Keine Unterstellungen, bitte
Es war ein Wechselspiel aus Wut, Hilflosigkeit und Trauer, das mich schüttelte, als am 18. April die Richterin des Amtsgerichts Köln dem Staatsanwalt nach etwa eineinviertelstündiger Verhandlung - ohne Anhörung aller Zeugen - die Einstellung des Verfahrens gegen den »Taubenkiller vom Kölner Dom« vorschlug und dem entsprochen wurde. Vom »Grundsatz der Verhältnismäßigkeit« bis zur »fehlenden Wiederholungsgefahr« wurden nüchterne und aus unserer Sicht wenig stichhaltige Begründungen aneinandergereiht. Also wehe demjenigen, der hier als eigentliche Gründe »Kölner Klüngel«, Skandalvermeidung - das alles geschah ja beim Weltkulturerbe Kölner Dom und im Einwirkungsbereich der Katholischen Kirche - oder Tierrechtsabwertung wegen herrenloser, unbeliebter Straßentiere vermutet.
Mutmaßungen und Fakten
Was war geschehen? Monatelang hatten Kölner Tierschützer der Bundesarbeitsgruppe Stadttauben sowie Mitarbeiter des Bundesverbandes dubiose Vorgänge im Umgang mit Stadttauben am Kölner Dom und in Bonn verfolgt. Der polnische Hausmeister eines Bonner Museums soll Unternehmen angeboten haben, gegen Entgelt Tauben einzufangen. Auch am Kölner Dom fütterte er gezielt Tauben an und verfügte über Schlüssel zu Teilen des Domgeländes. Zum Verbleib der Tauben wurde mitgeteilt, dass er sie in einen Schlag nach Polen verbringe. Eine fadenscheinige Geschichte, bei der der Verdacht der Tiertötung auf der Hand lag, aber nichts beweisbar war. Auch die Dombaumeisterin antwortete uns in einem Schreiben »Hier wurden keine Tauben getötet und es werden auch keine getötet werden«. Doch drei Kölner Tierschützerinnen legten sich couragiert über einen längeren Zeitraum auf die Lauer, bis es ihnen Anfang Oktober 2006 gelang, den Verdächtigen im Beisein der Polizei zu überführen: Beim Verlassen des Domgeländes hatte er in einem Müllsack 19 noch warme tote Tauben bei sich. Gemäß Presseberichten hatten der mutmaßliche Taubenkiller und die Dombaumeisterin dafür unterschiedliche Erklärungen parat. Der Bundesverband erstattete Strafanzeige.
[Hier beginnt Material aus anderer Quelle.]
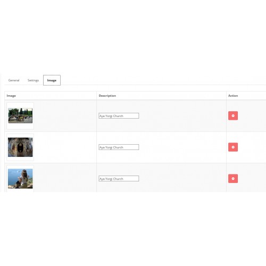Focus the first row description field

pos(119,116)
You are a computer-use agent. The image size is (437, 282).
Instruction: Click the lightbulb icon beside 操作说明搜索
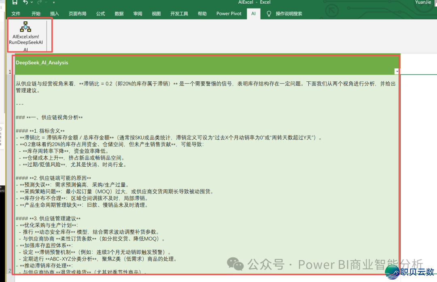269,13
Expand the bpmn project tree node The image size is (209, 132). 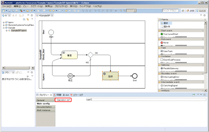(4, 22)
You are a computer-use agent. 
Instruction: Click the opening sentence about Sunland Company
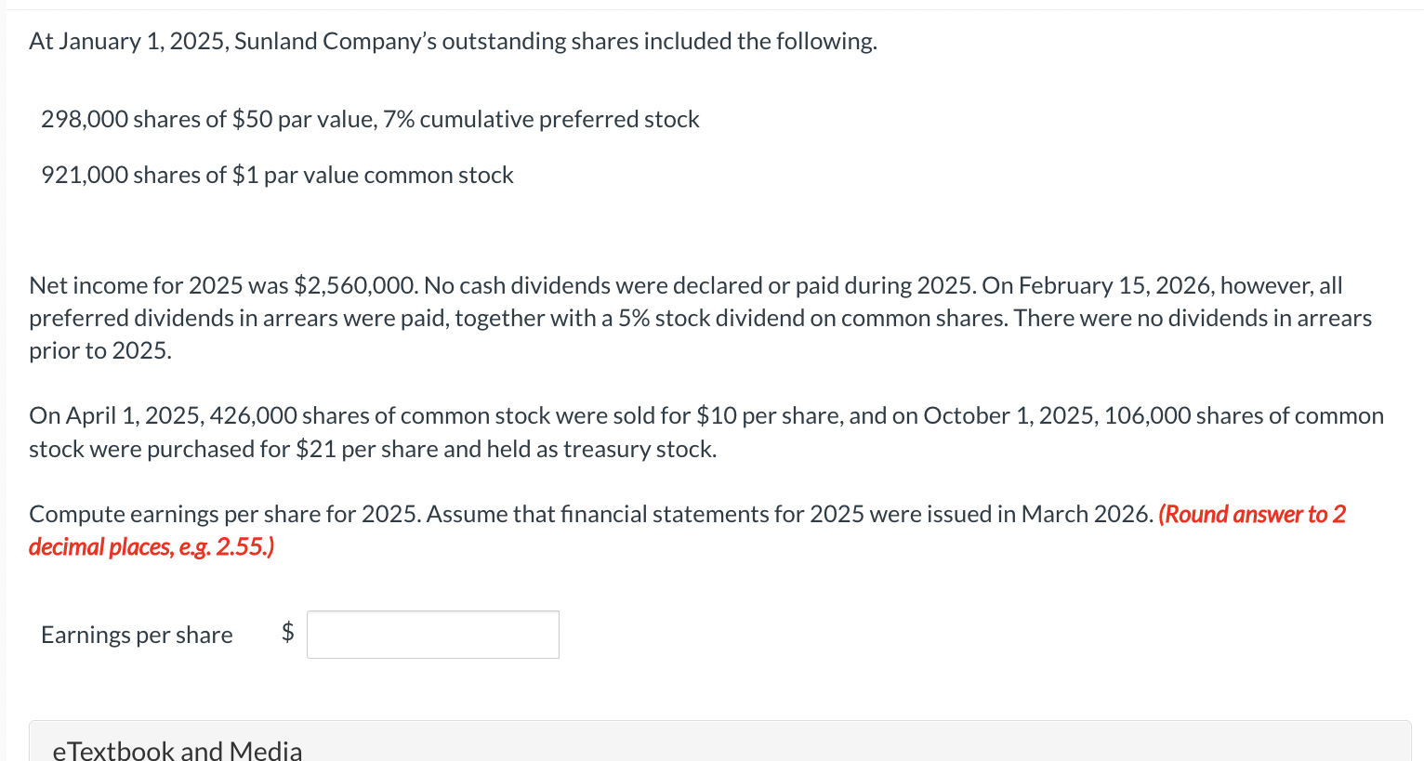(453, 41)
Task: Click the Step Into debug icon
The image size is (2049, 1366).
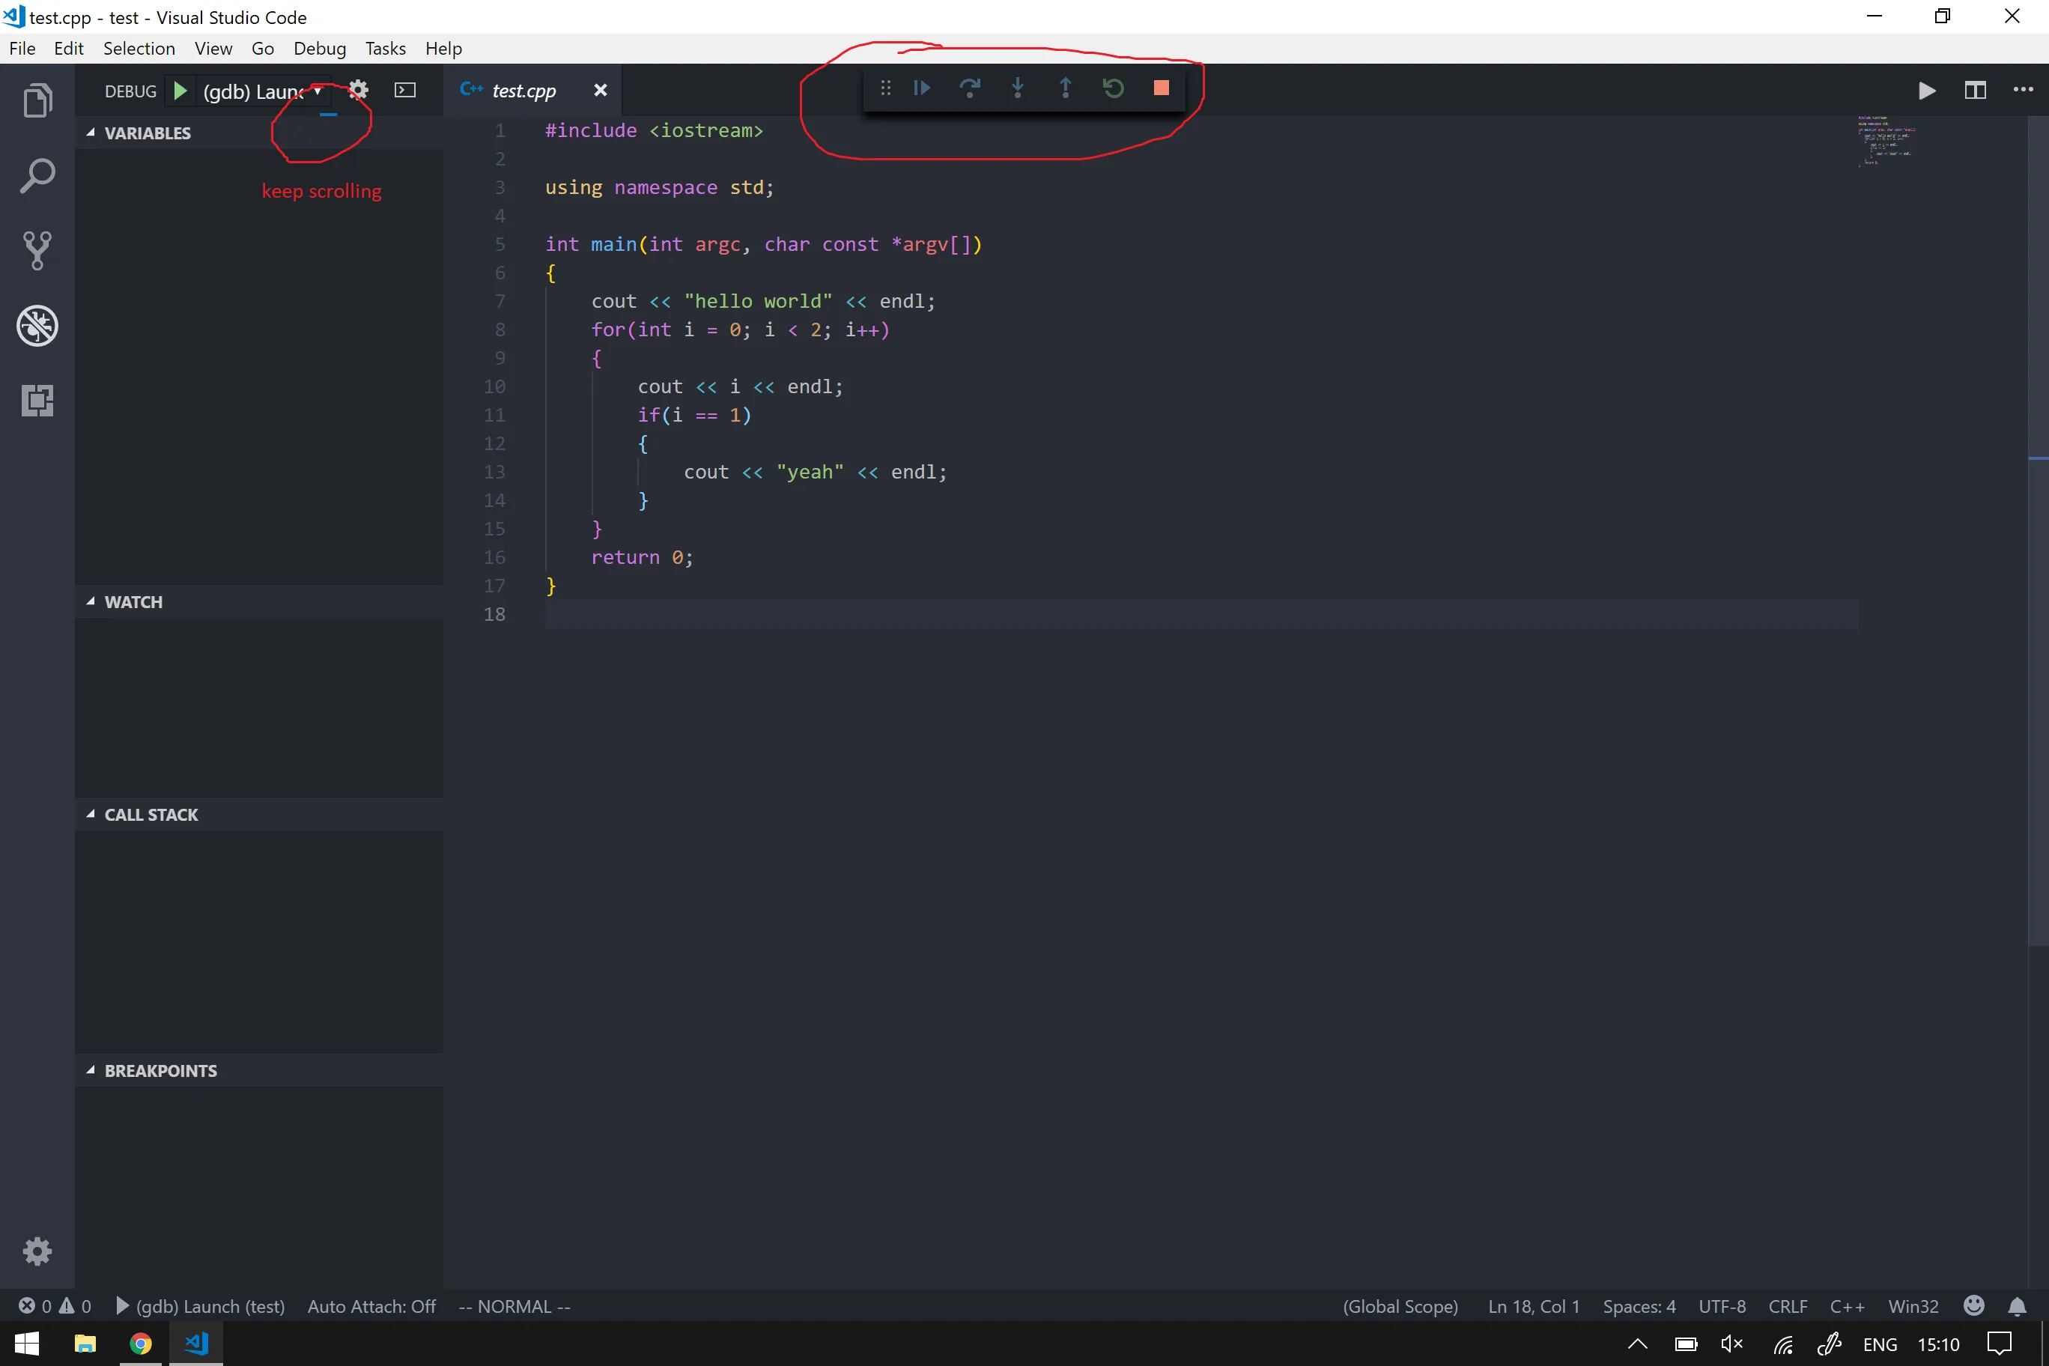Action: (1018, 88)
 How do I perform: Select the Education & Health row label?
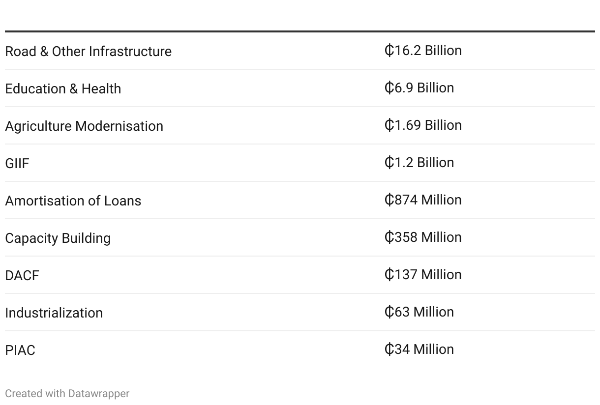(x=63, y=88)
»Nicht lebensnah, was Sie da erzählen«
…so wies im April der Staatsanwalt dann die Einlassung des Angeklagten zurück, ein Taubenzüchter habe ihm den Sack mit den toten Tieren zum Dom gebracht. Der Tatverdächtige brachte vor, öfter tote Tiere von Züchtern zu entsorgen, den Namen dieses Züchters wisse er jedoch nicht. Daraufhin wuchs meine Hoffnung als Zuhörerin im Gerichtssaal 217 auf eine Verurteilung, doch dann folgte die plötzliche und für den Angeklagten gänzlich folgenlose Verfahrenseinstellung. Darüber urteilen wir als Bundesverband: Das ist ein Affront gegen das Staatsziel Tierschutz im Grundgesetz. Der Staat nimmt seinen Schutzauftrag den Tieren gegenüber nicht wahr! Vielmehr wird dem mutmaßlichen Täter und der Öffentlichkeit ausdrücklich signalisiert, die brutale Taubentötung sei eine Bagatelle.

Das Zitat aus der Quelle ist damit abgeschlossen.